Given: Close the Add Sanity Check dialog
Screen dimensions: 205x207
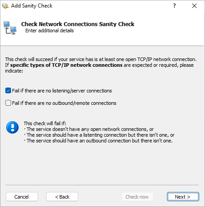Looking at the screenshot, I should point(194,6).
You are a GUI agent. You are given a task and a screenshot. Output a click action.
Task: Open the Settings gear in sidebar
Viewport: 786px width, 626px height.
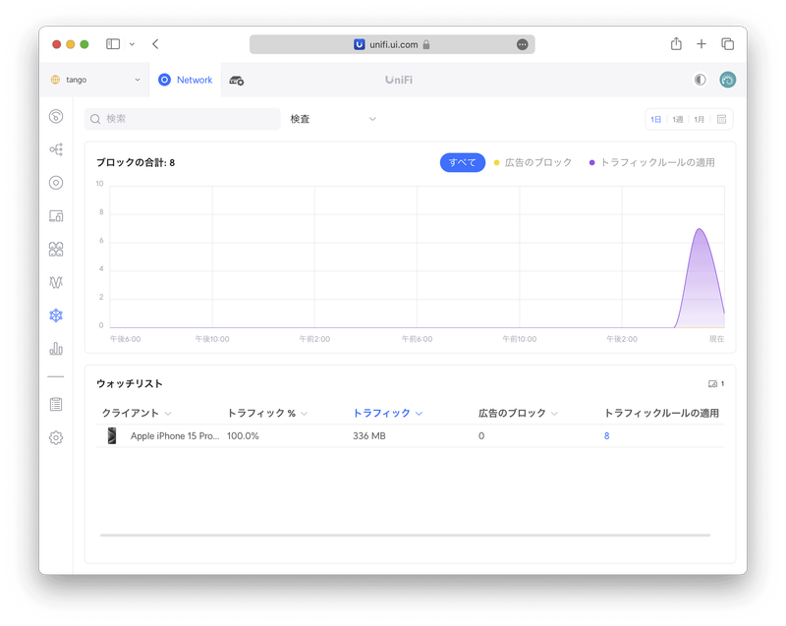click(56, 438)
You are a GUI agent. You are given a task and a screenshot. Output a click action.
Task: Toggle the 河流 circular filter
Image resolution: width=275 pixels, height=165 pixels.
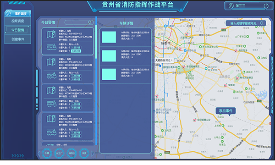(x=84, y=153)
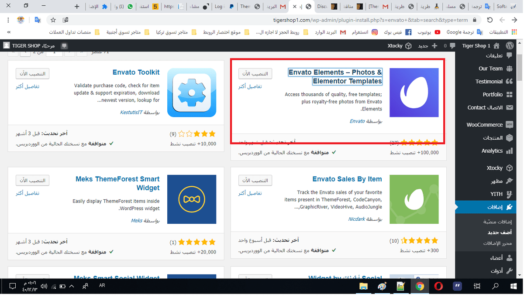Show hidden bookmarks using the « chevron

[x=8, y=32]
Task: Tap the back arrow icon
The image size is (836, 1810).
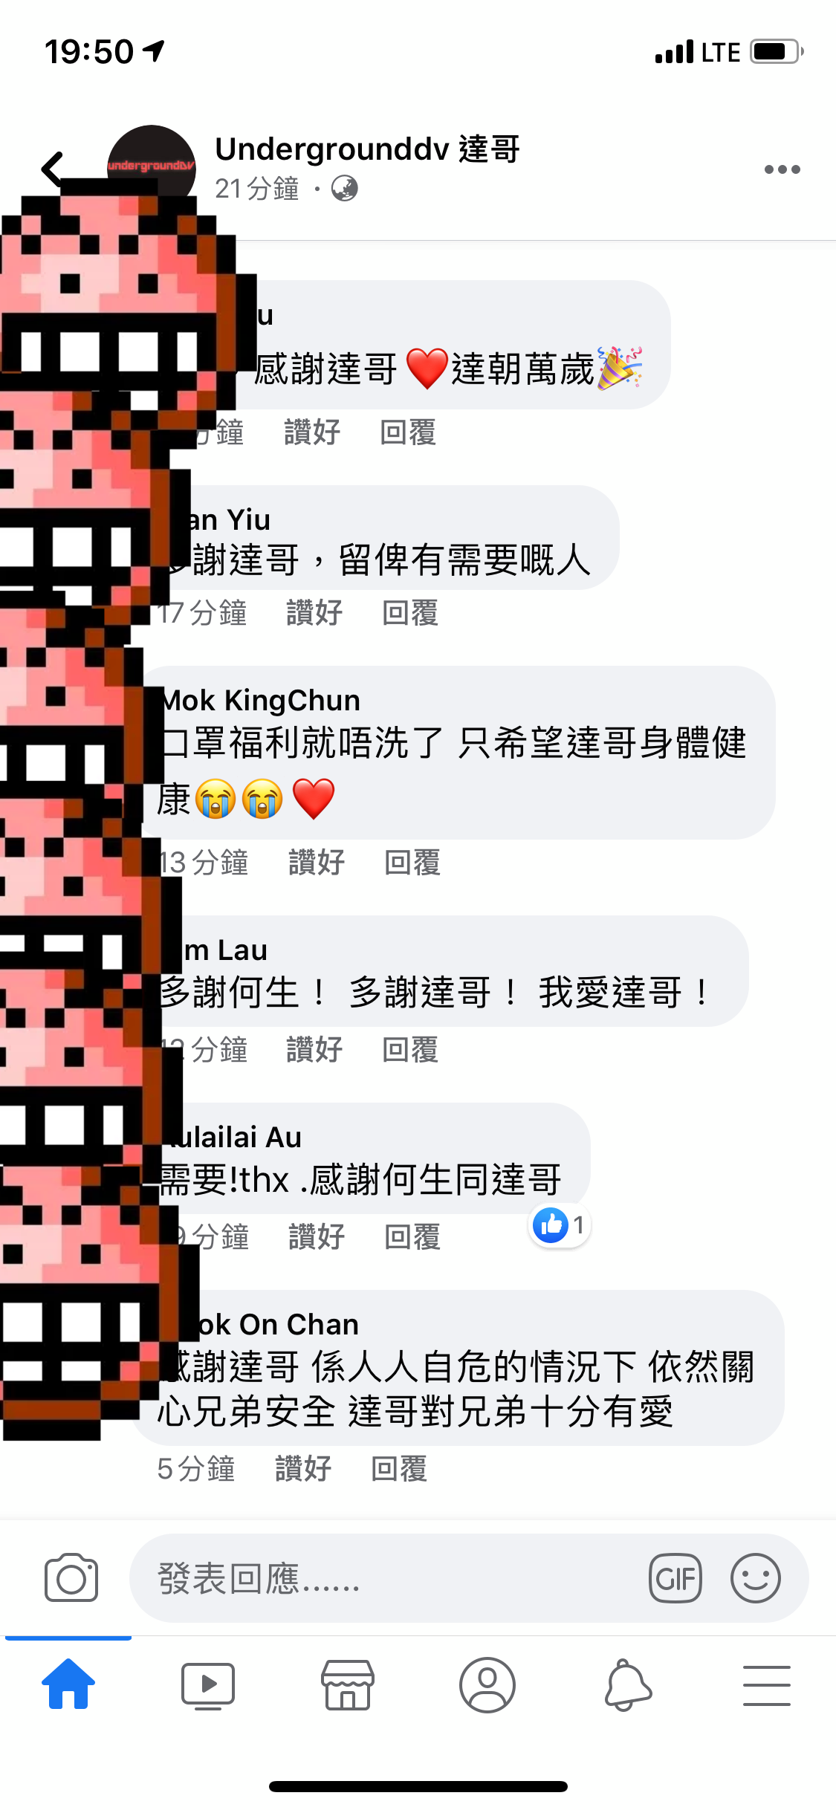Action: 52,169
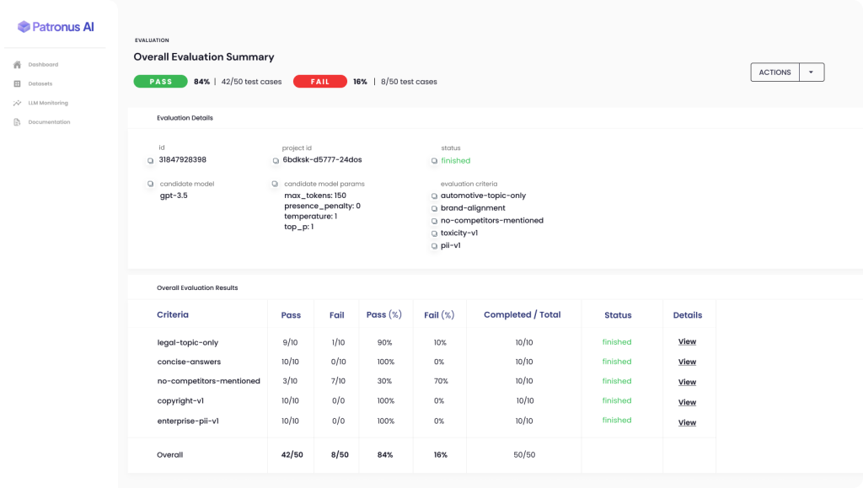Expand the ACTIONS dropdown arrow
Screen dimensions: 863x488
pos(811,72)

######

## PROBLEM DETAILS
Without carrying over any pictures, retype the records above exactly.

## SOLUTION FOR THIS EXERCISE
Given: Close the Add Sanity Check dialog
Screen dimensions: 205x207
Looking at the screenshot, I should point(194,6).
You are a GUI agent. You are given a task and a screenshot. Output a click action.
Task: Open the Settings gear in sidebar
Viewport: 786px width, 626px height.
click(56, 438)
You are a GUI agent. You are given a task and a screenshot. Output a click action.
Task: Toggle the 河流 circular filter
Image resolution: width=275 pixels, height=165 pixels.
(x=84, y=153)
Show hidden bookmarks using the « chevron

[x=8, y=32]
Task: Tap the back arrow icon
The image size is (836, 1810).
Action: 52,169
Expand the ACTIONS dropdown arrow
Screen dimensions: 863x488
pos(811,72)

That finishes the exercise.